Pamiętam jeszcze jak recenzowałam The Surge 2, nie znając w zasadzie w ogóle części pierwszej. Nie
powiem, produkcja okazała się dla mnie niemałym wyzwaniem, bowiem należało się tu uczyć
pojedynków z niemal każdym przeciwnikiem. Setting w klimacie science-fiction mocno odbiega od
realiów fantasty cechujących większość soulslike’ów.
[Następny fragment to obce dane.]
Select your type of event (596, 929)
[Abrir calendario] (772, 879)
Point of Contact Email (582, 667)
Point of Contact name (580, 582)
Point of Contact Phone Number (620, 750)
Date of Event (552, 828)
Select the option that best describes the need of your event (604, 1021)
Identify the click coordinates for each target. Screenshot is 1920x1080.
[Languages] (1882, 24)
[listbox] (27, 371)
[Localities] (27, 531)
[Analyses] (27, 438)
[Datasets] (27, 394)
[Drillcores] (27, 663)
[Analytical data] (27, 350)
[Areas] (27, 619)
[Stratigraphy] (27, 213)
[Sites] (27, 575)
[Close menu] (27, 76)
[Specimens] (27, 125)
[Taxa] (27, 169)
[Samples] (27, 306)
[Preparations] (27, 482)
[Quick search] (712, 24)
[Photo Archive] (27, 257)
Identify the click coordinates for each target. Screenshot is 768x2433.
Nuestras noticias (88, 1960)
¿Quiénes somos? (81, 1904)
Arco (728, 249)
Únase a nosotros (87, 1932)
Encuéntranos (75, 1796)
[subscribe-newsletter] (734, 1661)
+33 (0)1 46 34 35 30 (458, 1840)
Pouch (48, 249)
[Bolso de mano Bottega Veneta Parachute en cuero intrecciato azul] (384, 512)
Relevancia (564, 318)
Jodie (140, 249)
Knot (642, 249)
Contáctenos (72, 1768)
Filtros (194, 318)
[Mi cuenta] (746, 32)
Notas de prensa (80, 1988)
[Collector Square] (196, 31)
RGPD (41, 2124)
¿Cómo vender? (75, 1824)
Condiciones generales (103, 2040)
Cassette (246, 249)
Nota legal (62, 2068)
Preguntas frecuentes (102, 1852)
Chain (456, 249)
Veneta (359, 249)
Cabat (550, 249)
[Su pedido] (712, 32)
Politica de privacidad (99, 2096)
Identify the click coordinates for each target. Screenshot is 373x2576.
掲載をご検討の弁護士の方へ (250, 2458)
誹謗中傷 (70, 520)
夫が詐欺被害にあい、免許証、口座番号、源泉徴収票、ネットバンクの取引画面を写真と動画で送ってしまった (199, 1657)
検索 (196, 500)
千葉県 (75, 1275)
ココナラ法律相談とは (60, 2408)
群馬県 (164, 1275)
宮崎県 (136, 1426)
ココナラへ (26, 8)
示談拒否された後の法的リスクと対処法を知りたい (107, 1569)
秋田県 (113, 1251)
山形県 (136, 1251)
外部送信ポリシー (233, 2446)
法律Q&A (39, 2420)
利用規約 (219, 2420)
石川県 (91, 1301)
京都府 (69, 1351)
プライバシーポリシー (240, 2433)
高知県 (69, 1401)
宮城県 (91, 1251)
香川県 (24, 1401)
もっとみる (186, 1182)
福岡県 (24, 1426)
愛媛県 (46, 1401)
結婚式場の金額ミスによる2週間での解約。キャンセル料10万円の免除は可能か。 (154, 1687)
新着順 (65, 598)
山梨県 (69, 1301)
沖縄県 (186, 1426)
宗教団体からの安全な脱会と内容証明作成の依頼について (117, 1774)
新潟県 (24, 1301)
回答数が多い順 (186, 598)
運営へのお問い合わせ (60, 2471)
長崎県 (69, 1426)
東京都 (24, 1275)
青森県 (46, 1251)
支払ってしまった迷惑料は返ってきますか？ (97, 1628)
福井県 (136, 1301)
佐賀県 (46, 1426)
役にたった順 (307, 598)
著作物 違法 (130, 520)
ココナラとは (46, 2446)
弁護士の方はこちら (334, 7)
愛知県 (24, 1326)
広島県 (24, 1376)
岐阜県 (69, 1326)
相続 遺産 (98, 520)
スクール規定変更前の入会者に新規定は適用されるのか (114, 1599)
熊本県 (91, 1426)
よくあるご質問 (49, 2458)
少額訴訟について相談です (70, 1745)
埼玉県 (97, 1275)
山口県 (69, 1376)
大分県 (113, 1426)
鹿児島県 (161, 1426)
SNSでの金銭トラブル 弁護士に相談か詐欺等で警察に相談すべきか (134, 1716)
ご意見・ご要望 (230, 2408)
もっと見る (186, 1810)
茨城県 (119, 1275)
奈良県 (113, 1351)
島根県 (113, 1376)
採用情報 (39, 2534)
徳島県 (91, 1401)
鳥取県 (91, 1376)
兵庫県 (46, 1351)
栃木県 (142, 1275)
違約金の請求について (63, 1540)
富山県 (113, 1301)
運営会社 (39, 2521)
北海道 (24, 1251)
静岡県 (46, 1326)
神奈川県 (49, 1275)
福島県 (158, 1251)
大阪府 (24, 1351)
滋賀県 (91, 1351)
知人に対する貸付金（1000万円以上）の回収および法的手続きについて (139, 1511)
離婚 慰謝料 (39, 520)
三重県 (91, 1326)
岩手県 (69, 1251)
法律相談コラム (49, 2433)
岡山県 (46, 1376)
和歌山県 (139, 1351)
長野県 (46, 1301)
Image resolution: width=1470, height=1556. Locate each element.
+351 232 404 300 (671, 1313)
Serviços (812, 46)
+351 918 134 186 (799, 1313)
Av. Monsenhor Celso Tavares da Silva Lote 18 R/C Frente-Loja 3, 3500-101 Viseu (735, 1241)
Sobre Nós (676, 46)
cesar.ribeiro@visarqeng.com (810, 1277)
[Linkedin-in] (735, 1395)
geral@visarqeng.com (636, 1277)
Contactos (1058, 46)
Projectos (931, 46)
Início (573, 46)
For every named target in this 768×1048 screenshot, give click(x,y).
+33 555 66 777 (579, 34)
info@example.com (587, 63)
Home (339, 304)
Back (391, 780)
Dzieło studia Deck 13 to TPP pozwalający przemierzać rozległe lokacje i eksterminować oponentów
za pomocą broni białej, wspieranej przez futurystycznego drona bojowego. Kluczowe jest taktyczne
podejście, obserwowanie zachowań wrogów i kontrowanie ataków. Ciekawostkę stanowi system
celowania w określone części ciała przeciwników, aby pozyskiwać z nich po walce cenne elementy.
Demon’s Souls

Jeżeli macie możliwość zabawy na PlayStation 5, koniecznie sięgnijcie po Demon’s Souls, czyli grę
stanowiącą remake produkcji będącej protoplastą całej serii Dark Souls. Wersję od Bluepoint Games
stworzona stworzono z myślą o konsolach nowej generacji, co znajduje odzwierciedlenie w pięknej
oprawie graficznej.


W tym RPG akcji odwiedzicie ponurą krainę w królestwie Boletaria, gdzie demony pożarły dusze
zamieszkujących ją ludzi. Zadaniem gracza jest powstrzymanie monstrów przed rozprzestrzenieniem
się na resztę regionów świata. Do wyboru graczy oddano dziesięć unikalnych klas postaci o
unikalnych zdolnościach. Demon Souls jest piekielnie trudną produkcją – gdy postać kierowana przez
gracza zginie, pomniejsi wrogowie odżywają. Gdy zginie drugi raz, nie odzyska niewykorzystanych
dusz.
Trylogia Dark Souls

Na koniec propozycje najbardziej oczywiste i z pewnością najtańsze. Dark Souls z 2011 roku, Dark
Souls II z 2014 roku i Dark Souls III z 2016 roku da się kupić za bezcen, co jest ich niezaprzeczalnym
atutem na tle pozostałych gier z tego zestawienia. Jasne, wspominane tu Soulsy nieco zestarzały się
od strony graficznej, ale wciąż są niemal tak samo świeże od strony mechanicznej.


Nie ma tu może finezji i dopracowania detali znanych z Elden Ringa, ale hej! Klasyki wypada znać. Co
najważniejsze: nadal rzucają przed grającymi tak samo duże wyzwanie, jak lata temu w momencie debiutu.